Subscribe to Briefing Living in Texas, we have little choice but to run in the heat, but it is important that we are smart about it. With temperatures about to hit the triple digits we'd like to offer some tips and things to watch out for to keep you healthy and safe. As any time that the temperatures go above 80 degrees and/or 50-60% humidity, we should become extra cautious.

First, a brief explanation of why runners are particularly susceptible to heat illnesses: it's the calorie-burning. According to Truman Clark who writes of his heat experience in Runners World, the same high-calorie burn that makes running such a great fitness and weight-loss exercise. In most normal conditions, this calorie-burning is a great aerobic benefit. But when the weather turns hot and humid, the heat you're producing might not have enough escape routes.

"During intense exercise, the heat produced by contracting muscles is 15 to 20 times that of basal metabolism," notes Clark, "and is sufficient to raise body temperature by 1 degree Celsius [1.8 degrees Fahrenheit] every 5 minutes if no temperature-regulating mechanism is activated."

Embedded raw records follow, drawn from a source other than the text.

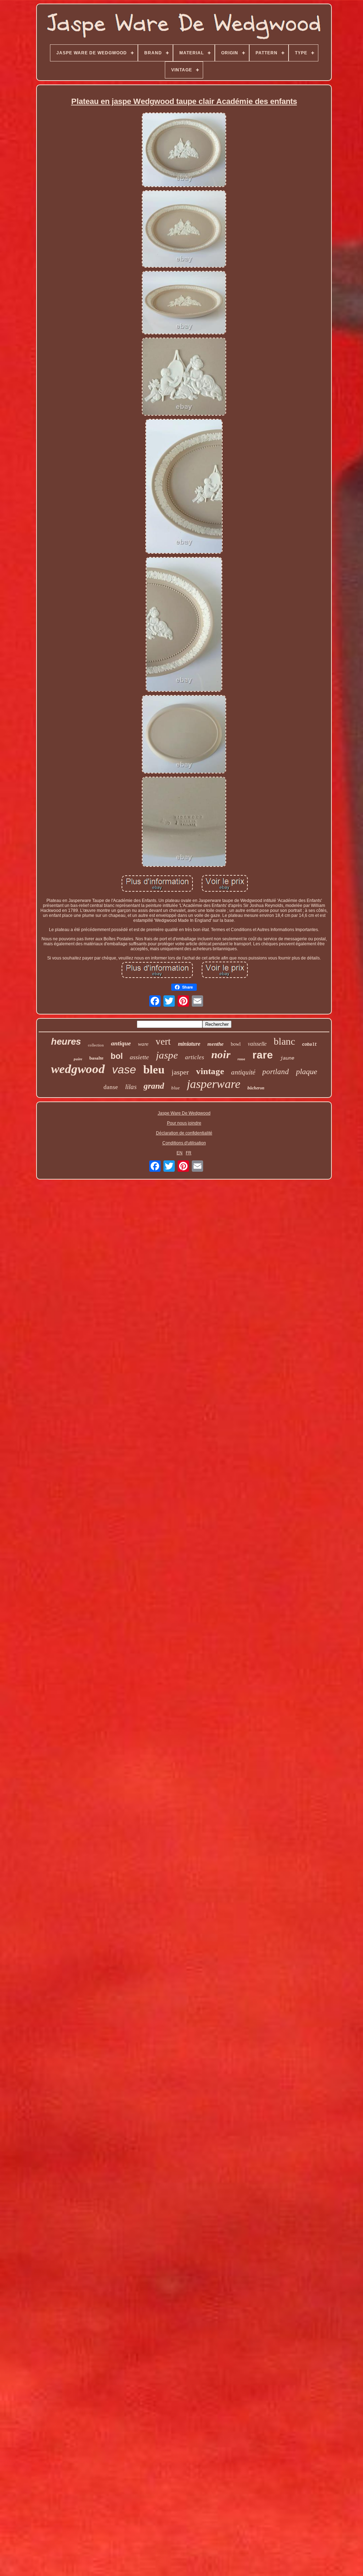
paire (78, 1059)
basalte (96, 1058)
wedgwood (78, 1069)
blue (175, 1087)
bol (117, 1056)
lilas (130, 1086)
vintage (210, 1071)
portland (275, 1071)
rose (241, 1059)
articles (194, 1057)
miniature (189, 1044)
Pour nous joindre (184, 1123)
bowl (236, 1044)
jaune (287, 1058)
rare (262, 1055)
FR (188, 1152)
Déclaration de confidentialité (184, 1133)
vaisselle (257, 1044)
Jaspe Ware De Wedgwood (184, 1113)
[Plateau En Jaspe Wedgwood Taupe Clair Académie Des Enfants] (184, 150)
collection (96, 1045)
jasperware (213, 1083)
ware (143, 1044)
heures (66, 1041)
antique (121, 1043)
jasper (180, 1072)
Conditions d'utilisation (184, 1143)
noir (220, 1054)
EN (180, 1152)
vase (124, 1069)
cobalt (309, 1044)
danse (111, 1087)
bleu (153, 1069)
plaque (306, 1071)
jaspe (167, 1055)
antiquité (243, 1072)
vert (163, 1041)
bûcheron (255, 1087)
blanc (284, 1041)
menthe (215, 1044)
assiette (139, 1057)
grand (154, 1085)
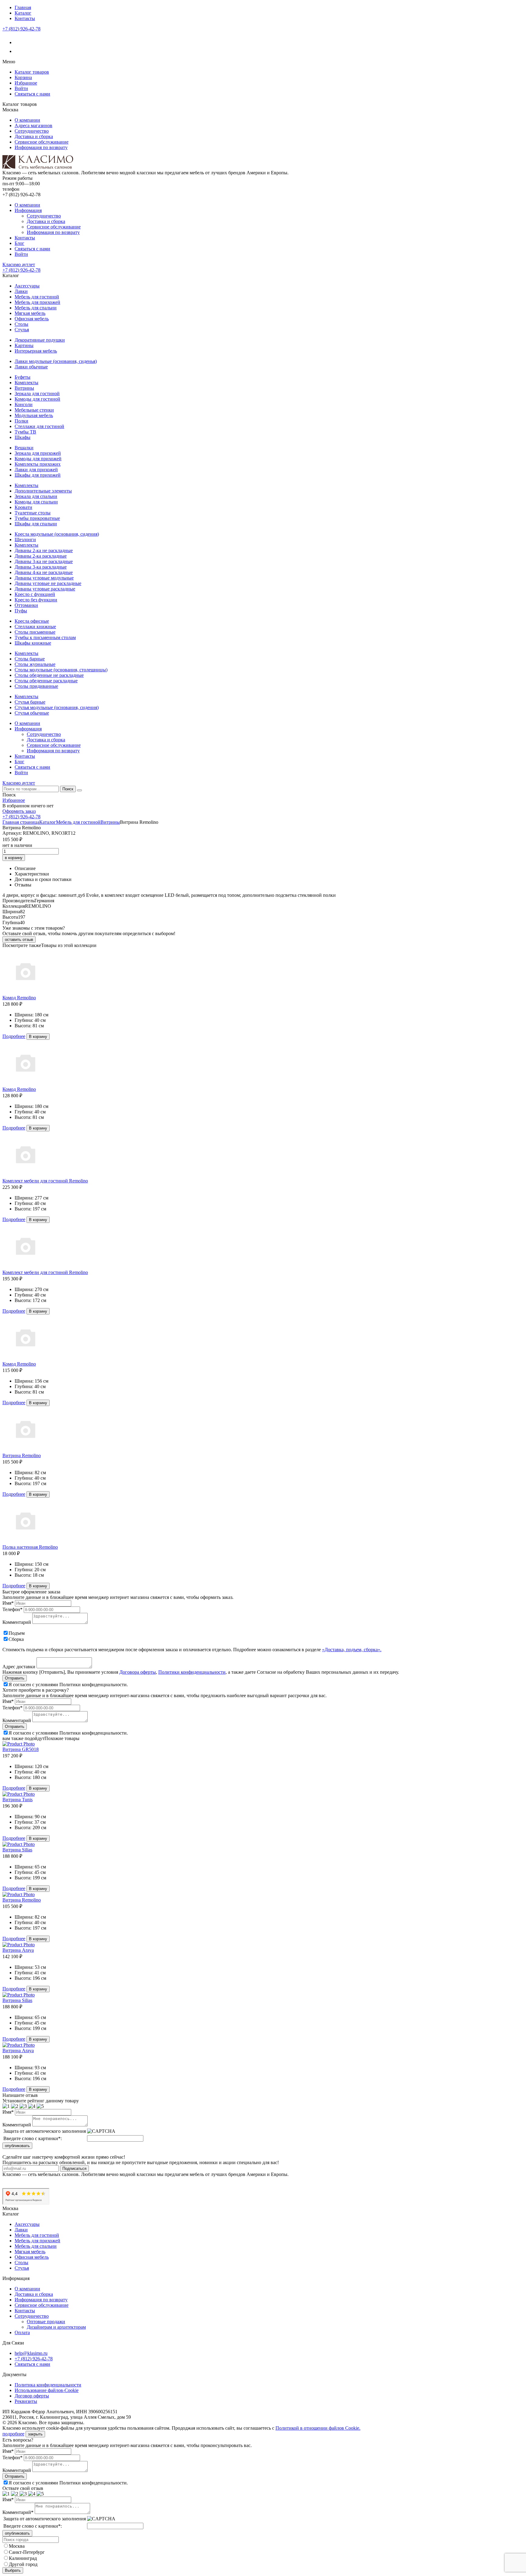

So what does that mean to you and me? Basically if you run for 30 minutes and you haven’t sweat than you have raised your body temperature by 6 degrees. Meaning your normal body temperature of 98.6 has risen to 104.6. Throw in a side of Texas heat with that and your body could be cooking. So take it easy out there and watch for the early signs of heat illness, which are pretty clear cut. And if you experience any of these symptoms, it’s time to stop running and get to the nearest air conditioner. The early symptoms of heat illness include:

  • Profuse sweating
  • Fatigue
  • Thirst
  • Muscle cramps

Later symptoms of heat exhaustion include:

  • Headache
  • Dizziness and light-headedness
  • Weakness
  • Nausea and vomiting
  • Cool, moist skin
  • Dark urine

The symptoms of heatstroke include:

  • Fever (temperature above 104F)
  • Irrational behavior
  • Extreme confusion
  • Dry, hot, and red skin
  • Rapid, shallow breathing
  • Rapid, weak pulse
  • Seizures
  • Unconsciousness

Common sense is key when it comes to running in the summer. Give yourself time to acclimate to the heat, get in the habit of drinking water and sports drink, and run during the coolest part of the day. Finally, cut yourself some slack and slow down! After you've survivd the summer, you will be stronger both mentally and physically.